*** Data listing Section Begins ***

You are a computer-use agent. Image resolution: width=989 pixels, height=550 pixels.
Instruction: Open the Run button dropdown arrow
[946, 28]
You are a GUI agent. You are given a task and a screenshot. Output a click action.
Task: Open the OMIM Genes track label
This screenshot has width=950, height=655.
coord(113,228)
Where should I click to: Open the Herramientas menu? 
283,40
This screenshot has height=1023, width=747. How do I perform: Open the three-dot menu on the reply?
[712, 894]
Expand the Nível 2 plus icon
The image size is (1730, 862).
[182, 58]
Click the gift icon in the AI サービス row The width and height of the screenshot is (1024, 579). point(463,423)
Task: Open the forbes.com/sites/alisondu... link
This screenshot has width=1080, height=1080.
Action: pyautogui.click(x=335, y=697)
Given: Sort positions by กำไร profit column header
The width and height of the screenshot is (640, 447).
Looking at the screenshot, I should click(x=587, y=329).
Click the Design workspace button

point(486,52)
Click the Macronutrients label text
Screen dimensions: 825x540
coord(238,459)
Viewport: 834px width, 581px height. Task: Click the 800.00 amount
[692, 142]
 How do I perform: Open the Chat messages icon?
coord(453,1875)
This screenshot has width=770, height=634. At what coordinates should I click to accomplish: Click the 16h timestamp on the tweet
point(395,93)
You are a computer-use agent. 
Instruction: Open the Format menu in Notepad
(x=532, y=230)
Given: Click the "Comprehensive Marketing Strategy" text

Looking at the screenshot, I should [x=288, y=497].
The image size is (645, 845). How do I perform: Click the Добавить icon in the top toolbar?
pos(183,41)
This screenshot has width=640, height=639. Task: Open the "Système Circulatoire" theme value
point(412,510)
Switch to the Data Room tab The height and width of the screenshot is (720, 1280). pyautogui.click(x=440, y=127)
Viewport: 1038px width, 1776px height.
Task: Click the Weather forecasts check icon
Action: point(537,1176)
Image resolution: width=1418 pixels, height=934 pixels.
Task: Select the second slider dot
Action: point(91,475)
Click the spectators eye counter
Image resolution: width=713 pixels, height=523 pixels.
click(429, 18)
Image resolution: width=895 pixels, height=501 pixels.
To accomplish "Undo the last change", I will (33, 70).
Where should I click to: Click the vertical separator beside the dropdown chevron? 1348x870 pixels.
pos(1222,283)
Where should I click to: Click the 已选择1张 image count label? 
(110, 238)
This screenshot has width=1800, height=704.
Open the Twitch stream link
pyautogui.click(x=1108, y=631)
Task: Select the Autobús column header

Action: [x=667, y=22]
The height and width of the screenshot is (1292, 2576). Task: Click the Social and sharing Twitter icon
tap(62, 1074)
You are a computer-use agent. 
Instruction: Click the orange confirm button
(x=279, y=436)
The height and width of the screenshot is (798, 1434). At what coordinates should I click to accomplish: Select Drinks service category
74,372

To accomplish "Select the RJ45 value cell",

*** Data listing Section Ends ***

_Problem description_. Set down the whole listing once more, exactly as it appears.

_Solution_.
You are a computer-use agent. Image resolution: width=989 pixels, height=550 pixels.
Instruction: Open the Run button dropdown arrow
[946, 28]
You are a GUI agent. You are given a task and a screenshot. Output a click action.
Task: Open the OMIM Genes track label
This screenshot has width=950, height=655.
coord(113,228)
Where should I click to: Open the Herramientas menu? 
283,40
This screenshot has height=1023, width=747. How do I perform: Open the three-dot menu on the reply?
[712, 894]
Expand the Nível 2 plus icon
The image size is (1730, 862).
[182, 58]
Click the gift icon in the AI サービス row The width and height of the screenshot is (1024, 579). point(463,423)
Task: Open the forbes.com/sites/alisondu... link
This screenshot has width=1080, height=1080.
Action: pyautogui.click(x=335, y=697)
Given: Sort positions by กำไร profit column header
The width and height of the screenshot is (640, 447).
Looking at the screenshot, I should click(x=587, y=329).
Click the Design workspace button

point(486,52)
Click the Macronutrients label text
Screen dimensions: 825x540
coord(238,459)
Viewport: 834px width, 581px height. Task: Click the 800.00 amount
[692, 142]
 How do I perform: Open the Chat messages icon?
coord(453,1875)
This screenshot has width=770, height=634. At what coordinates should I click to accomplish: Click the 16h timestamp on the tweet
point(395,93)
You are a computer-use agent. 
Instruction: Open the Format menu in Notepad
(x=532, y=230)
Given: Click the "Comprehensive Marketing Strategy" text

Looking at the screenshot, I should [x=288, y=497].
The image size is (645, 845). How do I perform: Click the Добавить icon in the top toolbar?
pos(183,41)
This screenshot has width=640, height=639. Task: Open the "Système Circulatoire" theme value
point(412,510)
Switch to the Data Room tab The height and width of the screenshot is (720, 1280). pyautogui.click(x=440, y=127)
Viewport: 1038px width, 1776px height.
Task: Click the Weather forecasts check icon
Action: point(537,1176)
Image resolution: width=1418 pixels, height=934 pixels.
Task: Select the second slider dot
Action: point(91,475)
Click the spectators eye counter
Image resolution: width=713 pixels, height=523 pixels.
click(429, 18)
Image resolution: width=895 pixels, height=501 pixels.
To accomplish "Undo the last change", I will (33, 70).
Where should I click to: Click the vertical separator beside the dropdown chevron? 1348x870 pixels.
pos(1222,283)
Where should I click to: Click the 已选择1张 image count label? 
(110, 238)
This screenshot has width=1800, height=704.
Open the Twitch stream link
pyautogui.click(x=1108, y=631)
Task: Select the Autobús column header

Action: [x=667, y=22]
The height and width of the screenshot is (1292, 2576). Task: Click the Social and sharing Twitter icon
tap(62, 1074)
You are a computer-use agent. 
Instruction: Click the orange confirm button
(x=279, y=436)
The height and width of the screenshot is (798, 1434). At what coordinates should I click to accomplish: Select Drinks service category
74,372

To accomplish "Select the RJ45 value cell",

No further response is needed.